Kreis Südwestpfalz Elektrotankstelle für Autos am Wasgaumarkt geplant
Der Elektrotankstellenausbau für E-Bikes und Autos in der Verbandsgemeinde Zweibrücken-Land schreitet voran. Schon jetzt kann man in Contwig E-Bikes aufladen. Aufladestationen für Autos sollen im Sommer kommen.
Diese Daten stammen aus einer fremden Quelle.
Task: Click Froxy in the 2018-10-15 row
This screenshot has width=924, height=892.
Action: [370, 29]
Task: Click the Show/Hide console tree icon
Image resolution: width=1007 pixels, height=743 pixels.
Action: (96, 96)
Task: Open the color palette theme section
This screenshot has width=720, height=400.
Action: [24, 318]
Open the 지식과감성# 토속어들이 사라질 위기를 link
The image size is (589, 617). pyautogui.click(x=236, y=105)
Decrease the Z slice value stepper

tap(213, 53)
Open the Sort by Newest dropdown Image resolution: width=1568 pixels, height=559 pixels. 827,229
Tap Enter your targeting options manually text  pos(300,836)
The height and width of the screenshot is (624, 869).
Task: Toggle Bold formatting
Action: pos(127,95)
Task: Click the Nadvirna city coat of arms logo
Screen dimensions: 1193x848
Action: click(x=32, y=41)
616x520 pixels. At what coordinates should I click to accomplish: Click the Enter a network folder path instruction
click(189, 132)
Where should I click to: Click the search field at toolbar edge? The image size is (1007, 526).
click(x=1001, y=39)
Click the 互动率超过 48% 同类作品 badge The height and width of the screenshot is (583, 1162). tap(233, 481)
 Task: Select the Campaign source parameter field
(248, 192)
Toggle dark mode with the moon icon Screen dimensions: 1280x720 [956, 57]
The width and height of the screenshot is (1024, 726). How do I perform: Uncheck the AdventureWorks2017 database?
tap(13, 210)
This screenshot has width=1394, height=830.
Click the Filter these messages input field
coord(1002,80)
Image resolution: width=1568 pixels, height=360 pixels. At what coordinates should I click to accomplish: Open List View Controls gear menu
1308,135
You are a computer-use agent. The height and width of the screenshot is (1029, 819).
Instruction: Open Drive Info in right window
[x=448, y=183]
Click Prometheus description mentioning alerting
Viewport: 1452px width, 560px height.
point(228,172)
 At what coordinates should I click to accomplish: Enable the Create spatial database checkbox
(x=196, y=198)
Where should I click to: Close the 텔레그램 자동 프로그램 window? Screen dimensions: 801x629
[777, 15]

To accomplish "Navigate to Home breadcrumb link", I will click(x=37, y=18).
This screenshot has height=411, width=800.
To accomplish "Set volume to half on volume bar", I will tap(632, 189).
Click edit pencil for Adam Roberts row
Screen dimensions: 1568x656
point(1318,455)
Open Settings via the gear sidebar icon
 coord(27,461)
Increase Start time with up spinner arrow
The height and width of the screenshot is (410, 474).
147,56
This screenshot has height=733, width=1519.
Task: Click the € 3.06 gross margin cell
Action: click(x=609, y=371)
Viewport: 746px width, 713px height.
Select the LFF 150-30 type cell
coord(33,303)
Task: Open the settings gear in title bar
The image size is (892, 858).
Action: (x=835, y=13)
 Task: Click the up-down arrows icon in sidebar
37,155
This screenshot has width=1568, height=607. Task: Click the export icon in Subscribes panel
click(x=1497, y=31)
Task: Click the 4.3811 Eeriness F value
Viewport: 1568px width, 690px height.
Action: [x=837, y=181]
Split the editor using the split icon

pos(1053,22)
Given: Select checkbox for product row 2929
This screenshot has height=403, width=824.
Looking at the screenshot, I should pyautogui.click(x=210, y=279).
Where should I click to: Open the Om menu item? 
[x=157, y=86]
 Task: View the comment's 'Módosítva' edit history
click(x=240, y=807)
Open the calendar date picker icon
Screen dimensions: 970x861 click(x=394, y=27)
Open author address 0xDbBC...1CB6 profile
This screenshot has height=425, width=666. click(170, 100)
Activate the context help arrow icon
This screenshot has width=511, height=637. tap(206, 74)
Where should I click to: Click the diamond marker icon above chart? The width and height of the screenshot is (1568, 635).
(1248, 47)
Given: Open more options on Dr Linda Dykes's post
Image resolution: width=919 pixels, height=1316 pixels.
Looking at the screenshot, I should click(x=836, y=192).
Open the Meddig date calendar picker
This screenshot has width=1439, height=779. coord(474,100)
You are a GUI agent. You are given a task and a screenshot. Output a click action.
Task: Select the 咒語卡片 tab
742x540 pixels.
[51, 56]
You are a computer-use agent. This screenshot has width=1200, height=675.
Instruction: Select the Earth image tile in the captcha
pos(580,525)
„Wir haben bereits eine Tankstelle für E-Bikes im Freizeitgebiet“, erklärt Contwigs Bürgermeister Karlheinz Bärmann. Die Stromzapfsäule stehe seit vergangenem Sommer und werde gut von Radfahrern angenommen. Die E-Bikes können laut Bärmann kostenlos aufgeladen werden, jedoch muss der Radfahrer ein eigenes Kabel mitbringen. „An der Tankstelle sind zwar verschiedene Adapter schon dran, jedoch haben die verschiedenen E-Bikes verschiedene Anschlüsse“, so der Contwiger Bürgermeister. Für Elektroautos sollen laut Bärmann noch in diesem Jahr zwei Zapfsäulen am Wasgaumarkt in Contwig aufgestellt werden. „Das ist ganz vorteilhaft, weil dann Kunden beim Einkaufen ihr Auto direkt aufladen können“, erklärt Bärmann. Betreut und bezahlt werden sowohl die Tankstellen für die E-Bikes als auch die für die Autos von den Pfalzwerken, die der Initiator für den Ausbau des Elektrotankstellennetz war. In Hornbach wollen die Pfalzwerke laut Bürgermeister Reiner Hohn diesen Monat eine Stromtankstelle im Bereich der VR-Bank aufstellen. Auch in Hornbach kommt die Initiative zum Bau von den Pfalzwerken, die die Tankstellen betreuen werden. Zapfsäulen für Elektroautos gibt es am Kloster Hornbach, jedoch sind diese laut Sarah Klug vom Klosterhotel für Gäste des Hotels vorgesehen. „Insgesamt sind es drei Stück, von denen zwei sogenannte ,Tesla Destination Charger’ sind und eine für andere Fahrzeuge ist“, so Klug. Diese Tankstellen wurden voll vom Klosterhotel bezahlt und von ihm betrieben. „Die Gäste nehmen die Tankstellen recht gut an“, erklärt Klug. Hornbach und Contwig sind laut Stefan Paulisch von den Pfalzwerken, die die Säulen betreiben, in Rheinland Pfalz nicht die einzigen Standorte. Die Anlagen werden zudem „vom Bund mitgefördert“, so Paulisch. Derzeit könnten Kunden noch komplett kostenfrei Autos und E-Bikes auftanken, es werde aber nach einem Bezahlmodell gesucht. Derzeit liegt laut Paulisch das Hauptaugenmerk auf Kredit- sowie Scheckkarte und auf Kundenkarten. Diese sollen ähnlich wie Guthabenkarten funktionieren – „das einzige, was nicht funktioniert, ist, an der Säule mit Bargeld zu zahlen“, erklärt er. Die Kosten für eine Aufladung hängen in Zukunft auch von der Geschwindigkeit des Ladens ab: „Es gibt Wechselstrom und Gleichstrom, wobei letzterer schneller, aber auch energieintensiver ist.“ Der Gleichstrom sei dann auch teurer.